*WHAT THE TASK REQUIRES:*
From the line that contains "You are a computer-use agent. Image" through the last line of the data, copy everything exactly and nothing else, omitting the pictures.

DATA SHOWN Start Marker

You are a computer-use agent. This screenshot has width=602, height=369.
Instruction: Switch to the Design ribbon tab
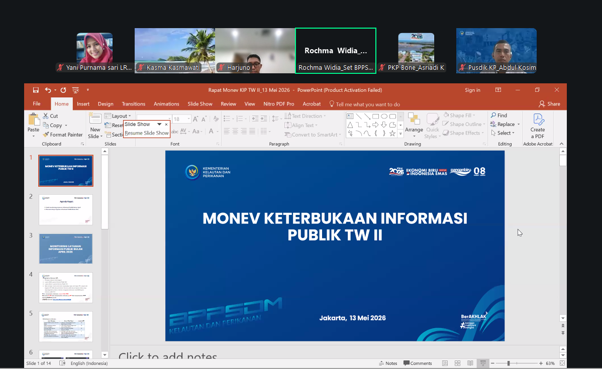(105, 104)
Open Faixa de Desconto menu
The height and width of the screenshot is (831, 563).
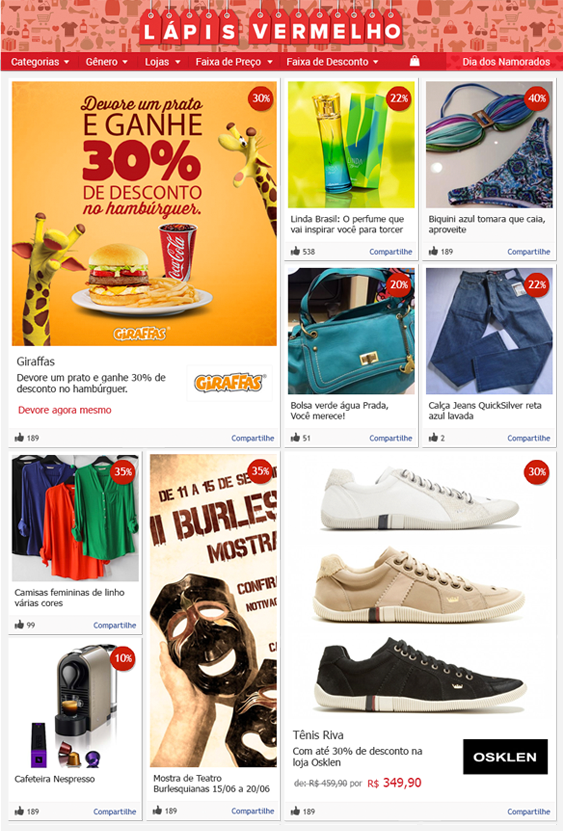(x=332, y=61)
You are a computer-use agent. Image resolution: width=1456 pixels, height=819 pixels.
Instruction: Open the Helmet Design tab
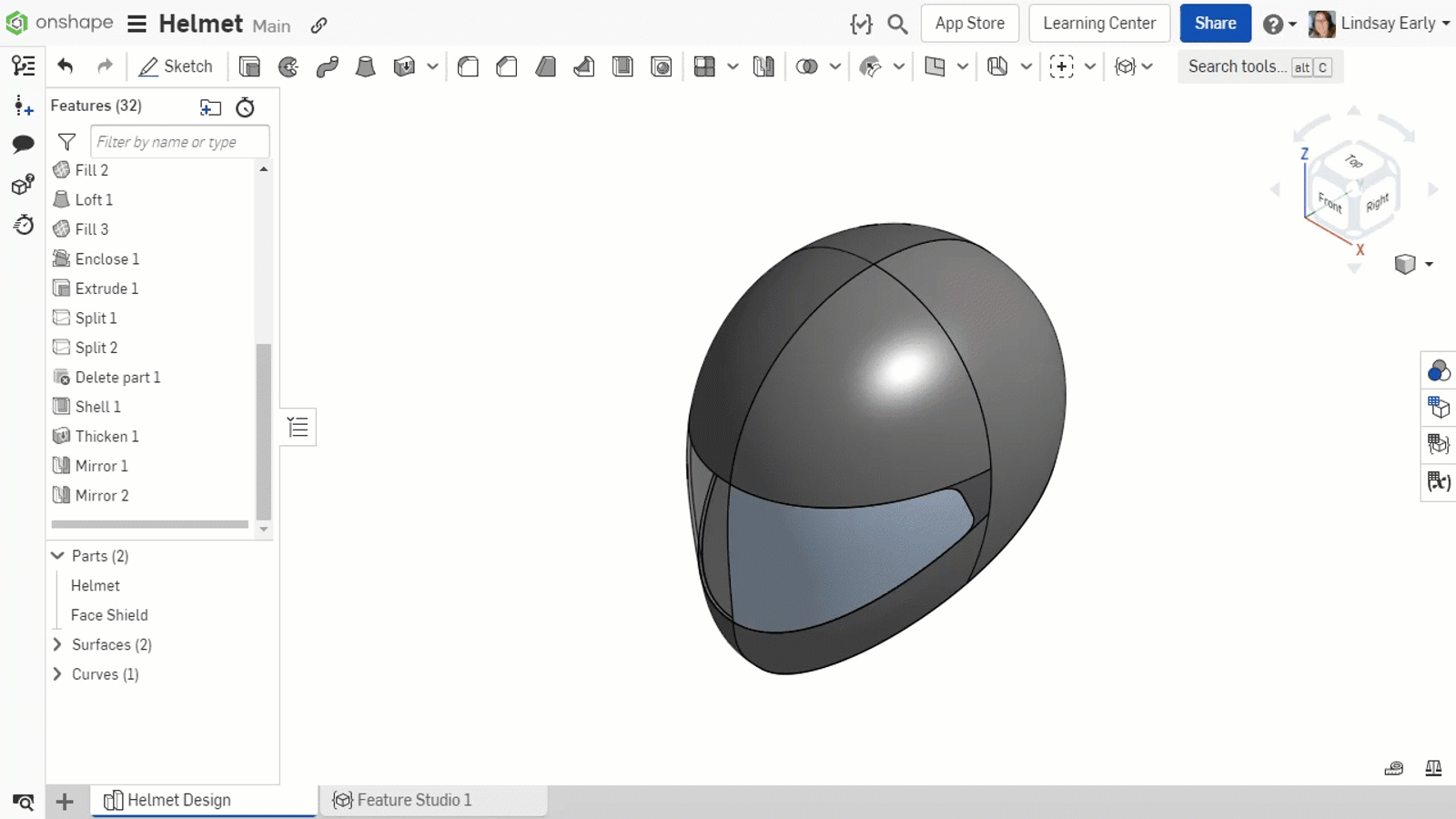pos(178,800)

DATA SHOWN End Marker

*ANSWER FOR THE TASK:*
You are a computer-use agent. Image resolution: width=1456 pixels, height=819 pixels.
Instruction: Open the Helmet Design tab
pos(178,800)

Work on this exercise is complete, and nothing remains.